• [DATA SHOWN]
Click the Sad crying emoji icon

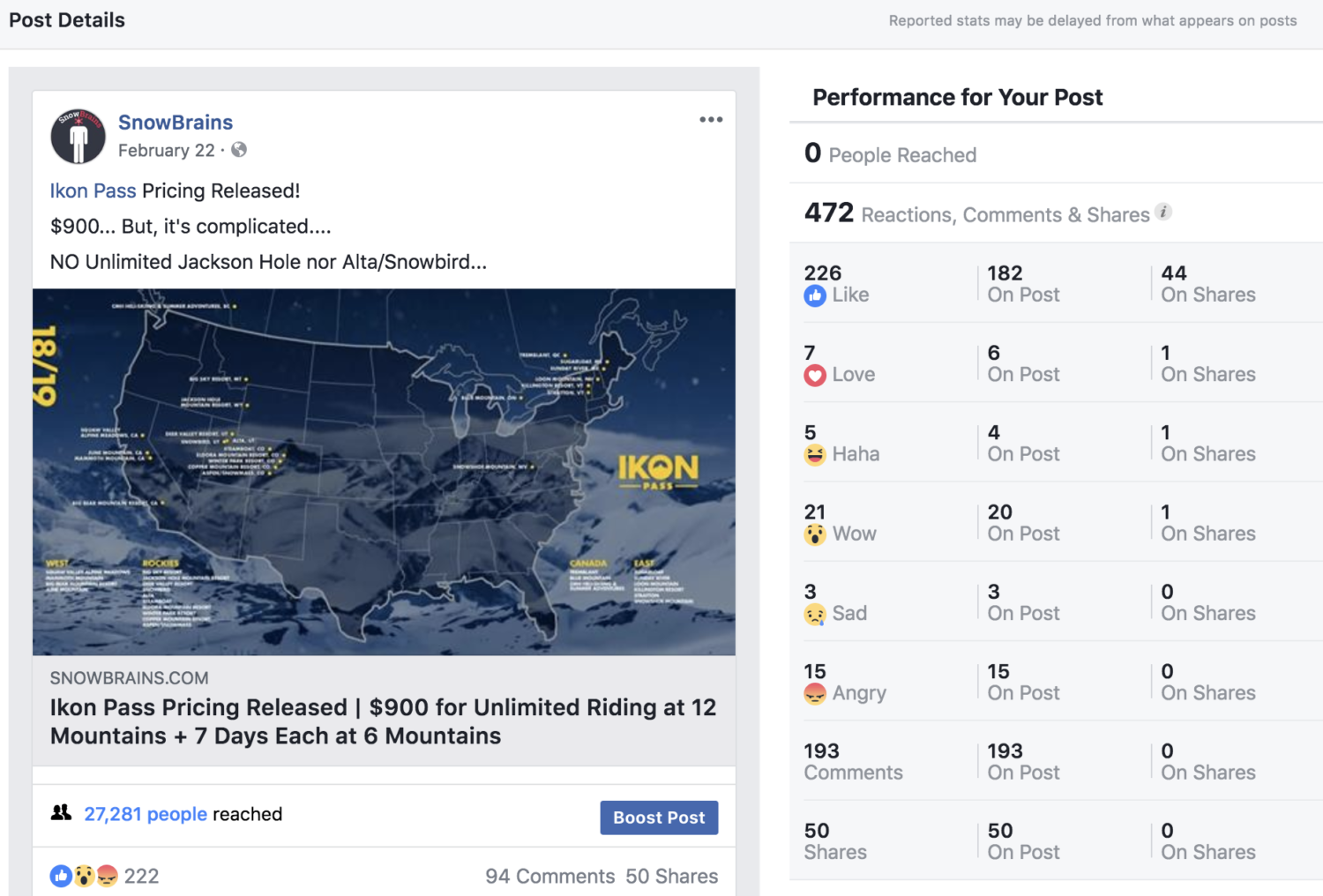[x=815, y=615]
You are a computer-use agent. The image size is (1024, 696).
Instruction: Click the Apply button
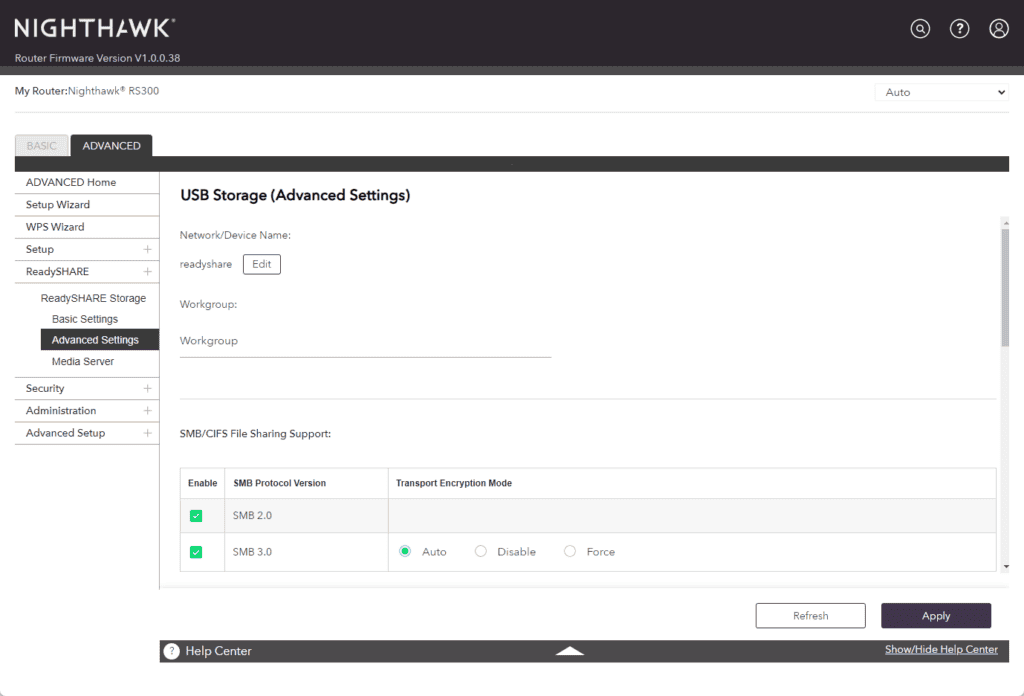(935, 616)
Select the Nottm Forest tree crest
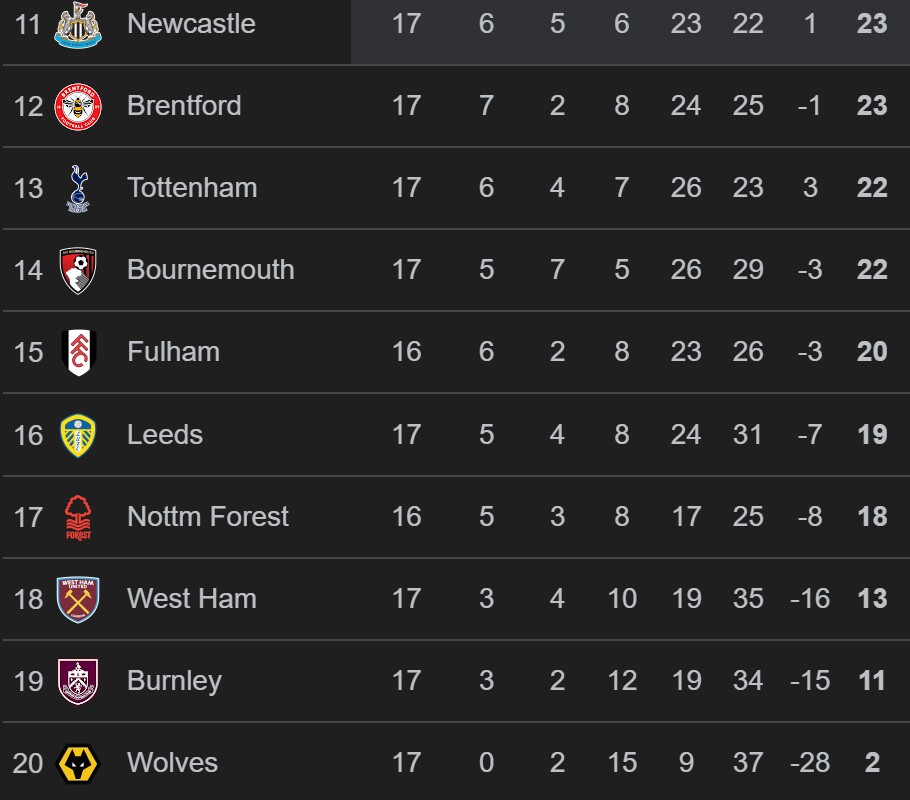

• [BRIEF]
Add 5 to every coordinate number in the answers and write out all the data above again, requests included, with the new values in place. Leave the pictures out.

• [OUTPUT FOR THIS TASK]
Click the Sad crying emoji icon

[x=820, y=620]
You are a computer-use agent. The image size is (1024, 696).
Instruction: Click the Apply button
(940, 621)
Select the Nottm Forest tree crest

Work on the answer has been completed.